(Beginning of Input material)

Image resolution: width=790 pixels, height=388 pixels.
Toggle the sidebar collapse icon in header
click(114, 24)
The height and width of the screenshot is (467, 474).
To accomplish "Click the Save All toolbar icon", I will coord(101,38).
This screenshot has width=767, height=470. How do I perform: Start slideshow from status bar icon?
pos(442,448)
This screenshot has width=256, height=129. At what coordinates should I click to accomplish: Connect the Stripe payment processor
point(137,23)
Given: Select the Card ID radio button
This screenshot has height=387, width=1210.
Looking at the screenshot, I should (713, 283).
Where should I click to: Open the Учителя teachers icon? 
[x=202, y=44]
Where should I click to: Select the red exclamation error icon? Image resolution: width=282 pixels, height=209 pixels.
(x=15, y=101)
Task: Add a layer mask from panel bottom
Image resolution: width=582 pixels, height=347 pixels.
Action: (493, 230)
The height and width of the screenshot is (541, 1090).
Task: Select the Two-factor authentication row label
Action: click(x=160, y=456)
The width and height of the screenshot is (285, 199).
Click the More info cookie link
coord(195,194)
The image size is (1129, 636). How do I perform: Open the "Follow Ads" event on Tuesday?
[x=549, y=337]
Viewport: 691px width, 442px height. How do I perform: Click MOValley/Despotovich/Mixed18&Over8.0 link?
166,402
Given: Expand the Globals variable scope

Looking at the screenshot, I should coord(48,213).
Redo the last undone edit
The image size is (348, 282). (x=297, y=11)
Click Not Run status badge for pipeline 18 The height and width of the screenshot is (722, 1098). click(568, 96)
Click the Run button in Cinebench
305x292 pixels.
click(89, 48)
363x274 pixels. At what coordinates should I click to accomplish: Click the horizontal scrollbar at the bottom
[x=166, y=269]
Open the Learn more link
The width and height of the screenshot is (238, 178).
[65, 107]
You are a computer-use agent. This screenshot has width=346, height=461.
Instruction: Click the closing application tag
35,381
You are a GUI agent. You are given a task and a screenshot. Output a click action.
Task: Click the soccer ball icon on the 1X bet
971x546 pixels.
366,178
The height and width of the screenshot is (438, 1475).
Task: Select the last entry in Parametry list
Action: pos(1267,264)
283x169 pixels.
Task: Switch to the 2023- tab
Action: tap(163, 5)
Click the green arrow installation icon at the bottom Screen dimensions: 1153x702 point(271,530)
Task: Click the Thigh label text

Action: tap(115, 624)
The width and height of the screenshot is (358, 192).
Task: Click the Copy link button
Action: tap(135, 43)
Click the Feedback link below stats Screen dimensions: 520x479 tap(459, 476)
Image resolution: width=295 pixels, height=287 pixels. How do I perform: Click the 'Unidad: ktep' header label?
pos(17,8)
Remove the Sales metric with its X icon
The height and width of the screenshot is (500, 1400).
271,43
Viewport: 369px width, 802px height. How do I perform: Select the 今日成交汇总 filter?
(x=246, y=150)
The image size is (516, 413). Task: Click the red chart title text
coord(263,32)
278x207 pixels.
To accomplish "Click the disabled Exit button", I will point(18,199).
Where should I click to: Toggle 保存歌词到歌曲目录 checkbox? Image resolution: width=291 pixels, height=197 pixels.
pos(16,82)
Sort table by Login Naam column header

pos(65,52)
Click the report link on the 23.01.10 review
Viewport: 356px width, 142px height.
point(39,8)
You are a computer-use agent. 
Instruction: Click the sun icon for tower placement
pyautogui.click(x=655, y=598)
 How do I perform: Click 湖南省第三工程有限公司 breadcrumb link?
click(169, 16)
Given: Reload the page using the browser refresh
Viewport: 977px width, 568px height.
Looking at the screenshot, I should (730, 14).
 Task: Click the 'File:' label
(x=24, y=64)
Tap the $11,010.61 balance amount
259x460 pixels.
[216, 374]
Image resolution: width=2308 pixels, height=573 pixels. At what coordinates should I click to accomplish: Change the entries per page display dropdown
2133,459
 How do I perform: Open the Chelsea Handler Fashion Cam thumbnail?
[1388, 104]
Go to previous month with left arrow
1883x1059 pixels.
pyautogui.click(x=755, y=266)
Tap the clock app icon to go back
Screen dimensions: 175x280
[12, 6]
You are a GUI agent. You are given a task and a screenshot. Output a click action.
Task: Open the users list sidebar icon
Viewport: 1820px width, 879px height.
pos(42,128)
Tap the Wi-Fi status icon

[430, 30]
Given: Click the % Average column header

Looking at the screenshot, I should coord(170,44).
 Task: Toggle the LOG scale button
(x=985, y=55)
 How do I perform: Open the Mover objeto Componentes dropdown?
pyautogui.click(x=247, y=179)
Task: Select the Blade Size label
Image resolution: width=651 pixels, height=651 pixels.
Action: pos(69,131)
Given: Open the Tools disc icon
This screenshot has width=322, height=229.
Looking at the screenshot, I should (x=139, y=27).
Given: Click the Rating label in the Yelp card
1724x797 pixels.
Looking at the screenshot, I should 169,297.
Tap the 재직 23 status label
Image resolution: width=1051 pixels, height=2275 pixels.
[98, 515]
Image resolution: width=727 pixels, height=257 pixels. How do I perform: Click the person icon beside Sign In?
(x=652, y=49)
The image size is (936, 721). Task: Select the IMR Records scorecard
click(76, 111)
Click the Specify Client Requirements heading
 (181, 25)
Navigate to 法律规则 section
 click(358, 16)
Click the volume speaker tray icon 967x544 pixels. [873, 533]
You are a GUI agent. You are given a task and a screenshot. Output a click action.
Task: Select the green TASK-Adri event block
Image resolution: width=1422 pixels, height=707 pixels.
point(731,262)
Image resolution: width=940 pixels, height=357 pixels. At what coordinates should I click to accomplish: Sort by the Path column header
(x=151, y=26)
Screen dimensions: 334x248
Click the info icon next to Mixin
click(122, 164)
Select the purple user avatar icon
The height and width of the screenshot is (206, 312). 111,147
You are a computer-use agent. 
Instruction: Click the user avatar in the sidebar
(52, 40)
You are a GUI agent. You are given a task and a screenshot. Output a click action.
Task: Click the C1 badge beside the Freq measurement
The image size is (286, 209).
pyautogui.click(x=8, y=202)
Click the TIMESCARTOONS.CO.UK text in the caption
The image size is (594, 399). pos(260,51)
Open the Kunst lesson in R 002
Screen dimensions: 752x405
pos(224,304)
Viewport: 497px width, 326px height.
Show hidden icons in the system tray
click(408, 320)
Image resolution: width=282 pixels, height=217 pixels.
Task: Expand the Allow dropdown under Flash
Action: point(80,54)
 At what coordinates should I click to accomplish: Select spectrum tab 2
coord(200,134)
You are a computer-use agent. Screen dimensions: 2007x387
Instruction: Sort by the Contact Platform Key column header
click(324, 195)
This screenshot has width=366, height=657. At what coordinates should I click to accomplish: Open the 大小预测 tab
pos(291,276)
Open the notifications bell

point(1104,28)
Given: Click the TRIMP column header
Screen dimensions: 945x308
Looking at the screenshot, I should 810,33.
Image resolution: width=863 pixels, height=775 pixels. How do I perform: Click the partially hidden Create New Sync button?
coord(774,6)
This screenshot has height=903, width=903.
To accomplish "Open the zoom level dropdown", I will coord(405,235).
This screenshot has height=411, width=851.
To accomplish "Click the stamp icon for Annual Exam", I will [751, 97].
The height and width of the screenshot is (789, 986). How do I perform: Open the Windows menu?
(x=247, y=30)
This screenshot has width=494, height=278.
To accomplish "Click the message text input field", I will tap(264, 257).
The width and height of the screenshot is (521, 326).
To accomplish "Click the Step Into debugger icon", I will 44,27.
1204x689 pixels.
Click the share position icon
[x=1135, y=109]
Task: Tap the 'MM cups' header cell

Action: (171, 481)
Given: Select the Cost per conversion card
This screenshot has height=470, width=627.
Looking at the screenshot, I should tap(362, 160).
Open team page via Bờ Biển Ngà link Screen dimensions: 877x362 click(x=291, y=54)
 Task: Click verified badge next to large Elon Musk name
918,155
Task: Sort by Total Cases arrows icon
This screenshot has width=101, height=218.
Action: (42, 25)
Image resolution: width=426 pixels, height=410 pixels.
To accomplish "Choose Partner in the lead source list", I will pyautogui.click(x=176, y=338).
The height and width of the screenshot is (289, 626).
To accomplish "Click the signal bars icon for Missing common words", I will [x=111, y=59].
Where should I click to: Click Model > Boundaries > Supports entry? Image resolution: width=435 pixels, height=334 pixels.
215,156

(End of Input material)

*Your instructions*
Please retype, with no changes, the lines that run from the first line of the entries to the line with "Task: Add a layer mask from panel bottom", both ends included.

*Response to this task*
Image resolution: width=790 pixels, height=388 pixels.
Toggle the sidebar collapse icon in header
click(114, 24)
The height and width of the screenshot is (467, 474).
To accomplish "Click the Save All toolbar icon", I will coord(101,38).
This screenshot has width=767, height=470. How do I perform: Start slideshow from status bar icon?
pos(442,448)
This screenshot has width=256, height=129. At what coordinates should I click to accomplish: Connect the Stripe payment processor
point(137,23)
Given: Select the Card ID radio button
This screenshot has height=387, width=1210.
Looking at the screenshot, I should (713, 283).
Where should I click to: Open the Учителя teachers icon? 
[x=202, y=44]
Where should I click to: Select the red exclamation error icon? Image resolution: width=282 pixels, height=209 pixels.
(x=15, y=101)
Task: Add a layer mask from panel bottom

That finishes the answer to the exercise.